━━ Material supplied ━━
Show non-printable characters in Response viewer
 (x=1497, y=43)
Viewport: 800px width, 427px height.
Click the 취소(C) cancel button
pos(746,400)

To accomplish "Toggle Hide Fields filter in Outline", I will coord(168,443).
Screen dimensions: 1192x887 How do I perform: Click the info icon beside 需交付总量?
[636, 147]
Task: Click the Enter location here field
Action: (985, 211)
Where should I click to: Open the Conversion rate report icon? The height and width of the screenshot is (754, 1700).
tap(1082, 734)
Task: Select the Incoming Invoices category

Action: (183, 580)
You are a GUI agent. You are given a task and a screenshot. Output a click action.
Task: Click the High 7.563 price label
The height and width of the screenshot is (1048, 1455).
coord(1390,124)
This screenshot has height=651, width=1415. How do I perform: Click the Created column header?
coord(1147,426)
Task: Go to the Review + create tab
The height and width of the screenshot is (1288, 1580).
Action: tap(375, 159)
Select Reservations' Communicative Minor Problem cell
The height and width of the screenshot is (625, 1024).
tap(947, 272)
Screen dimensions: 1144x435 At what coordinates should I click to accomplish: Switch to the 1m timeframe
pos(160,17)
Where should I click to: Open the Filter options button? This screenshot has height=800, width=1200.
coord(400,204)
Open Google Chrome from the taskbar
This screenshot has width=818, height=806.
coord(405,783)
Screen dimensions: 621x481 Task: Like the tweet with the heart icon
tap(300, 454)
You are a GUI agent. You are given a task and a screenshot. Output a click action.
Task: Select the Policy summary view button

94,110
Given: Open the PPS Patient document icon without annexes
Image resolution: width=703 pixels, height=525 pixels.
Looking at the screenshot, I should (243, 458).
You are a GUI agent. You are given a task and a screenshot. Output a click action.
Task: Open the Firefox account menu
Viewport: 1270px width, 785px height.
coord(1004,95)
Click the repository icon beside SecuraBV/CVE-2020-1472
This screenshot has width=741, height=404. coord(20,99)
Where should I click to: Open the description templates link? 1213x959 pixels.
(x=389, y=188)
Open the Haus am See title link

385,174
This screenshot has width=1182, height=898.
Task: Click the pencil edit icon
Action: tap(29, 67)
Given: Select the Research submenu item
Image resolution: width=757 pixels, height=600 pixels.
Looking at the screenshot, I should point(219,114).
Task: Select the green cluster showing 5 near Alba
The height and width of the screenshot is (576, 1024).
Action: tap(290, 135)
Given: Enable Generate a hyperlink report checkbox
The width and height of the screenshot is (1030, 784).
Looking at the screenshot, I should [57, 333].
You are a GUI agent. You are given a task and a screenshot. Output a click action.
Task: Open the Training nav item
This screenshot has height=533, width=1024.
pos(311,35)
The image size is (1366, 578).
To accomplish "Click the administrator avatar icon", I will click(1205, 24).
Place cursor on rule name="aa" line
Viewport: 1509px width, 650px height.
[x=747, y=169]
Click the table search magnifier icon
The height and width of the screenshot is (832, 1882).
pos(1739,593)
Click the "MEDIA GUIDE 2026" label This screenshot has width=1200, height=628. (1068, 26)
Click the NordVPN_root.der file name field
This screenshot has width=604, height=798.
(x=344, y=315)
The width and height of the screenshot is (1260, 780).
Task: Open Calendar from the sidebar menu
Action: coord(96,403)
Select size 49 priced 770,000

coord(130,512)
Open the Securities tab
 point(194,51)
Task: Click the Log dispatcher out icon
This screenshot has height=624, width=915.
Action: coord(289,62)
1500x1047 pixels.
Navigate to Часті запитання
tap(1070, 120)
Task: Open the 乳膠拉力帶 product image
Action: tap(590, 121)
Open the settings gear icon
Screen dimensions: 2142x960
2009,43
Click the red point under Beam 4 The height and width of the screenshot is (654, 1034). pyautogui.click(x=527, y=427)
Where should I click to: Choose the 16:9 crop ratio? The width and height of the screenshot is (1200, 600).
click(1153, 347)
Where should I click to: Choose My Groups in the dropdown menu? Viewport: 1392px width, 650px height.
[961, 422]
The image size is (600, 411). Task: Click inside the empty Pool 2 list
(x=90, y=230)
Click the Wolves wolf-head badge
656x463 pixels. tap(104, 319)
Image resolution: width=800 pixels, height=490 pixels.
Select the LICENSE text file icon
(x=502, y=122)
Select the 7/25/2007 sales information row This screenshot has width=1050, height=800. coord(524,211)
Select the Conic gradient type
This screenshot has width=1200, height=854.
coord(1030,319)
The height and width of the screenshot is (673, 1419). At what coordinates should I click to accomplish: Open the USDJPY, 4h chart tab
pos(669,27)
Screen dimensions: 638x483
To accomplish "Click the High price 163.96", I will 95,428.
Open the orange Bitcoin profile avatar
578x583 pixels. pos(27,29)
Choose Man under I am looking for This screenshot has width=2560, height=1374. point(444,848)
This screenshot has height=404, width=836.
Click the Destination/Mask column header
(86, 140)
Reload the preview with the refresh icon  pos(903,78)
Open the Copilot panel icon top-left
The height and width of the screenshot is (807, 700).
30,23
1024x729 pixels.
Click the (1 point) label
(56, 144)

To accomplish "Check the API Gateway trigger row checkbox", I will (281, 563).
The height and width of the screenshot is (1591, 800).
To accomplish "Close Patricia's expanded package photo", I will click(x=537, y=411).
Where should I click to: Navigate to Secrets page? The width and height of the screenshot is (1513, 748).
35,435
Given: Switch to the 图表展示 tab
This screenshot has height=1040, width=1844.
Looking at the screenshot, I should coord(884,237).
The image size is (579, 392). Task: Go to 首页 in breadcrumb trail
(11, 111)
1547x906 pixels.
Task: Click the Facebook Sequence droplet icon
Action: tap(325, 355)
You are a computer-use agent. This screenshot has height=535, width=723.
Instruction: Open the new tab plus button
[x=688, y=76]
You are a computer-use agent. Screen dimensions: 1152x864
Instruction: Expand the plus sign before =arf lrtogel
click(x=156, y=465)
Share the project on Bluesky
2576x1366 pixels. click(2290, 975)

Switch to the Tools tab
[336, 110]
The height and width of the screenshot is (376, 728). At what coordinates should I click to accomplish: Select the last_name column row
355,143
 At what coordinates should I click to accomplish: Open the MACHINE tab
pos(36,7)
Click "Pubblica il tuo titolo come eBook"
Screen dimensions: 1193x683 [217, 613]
━━━
Reproduce the records above exactly, from the first line through the line containing "Task: Go to the Review + create tab", and output nothing else.

Answer space:
Show non-printable characters in Response viewer
 (x=1497, y=43)
Viewport: 800px width, 427px height.
Click the 취소(C) cancel button
pos(746,400)

To accomplish "Toggle Hide Fields filter in Outline", I will coord(168,443).
Screen dimensions: 1192x887 How do I perform: Click the info icon beside 需交付总量?
[636, 147]
Task: Click the Enter location here field
Action: (985, 211)
Where should I click to: Open the Conversion rate report icon? The height and width of the screenshot is (754, 1700).
tap(1082, 734)
Task: Select the Incoming Invoices category

Action: (183, 580)
You are a GUI agent. You are given a task and a screenshot. Output a click action.
Task: Click the High 7.563 price label
The height and width of the screenshot is (1048, 1455).
coord(1390,124)
This screenshot has height=651, width=1415. How do I perform: Click the Created column header?
coord(1147,426)
Task: Go to the Review + create tab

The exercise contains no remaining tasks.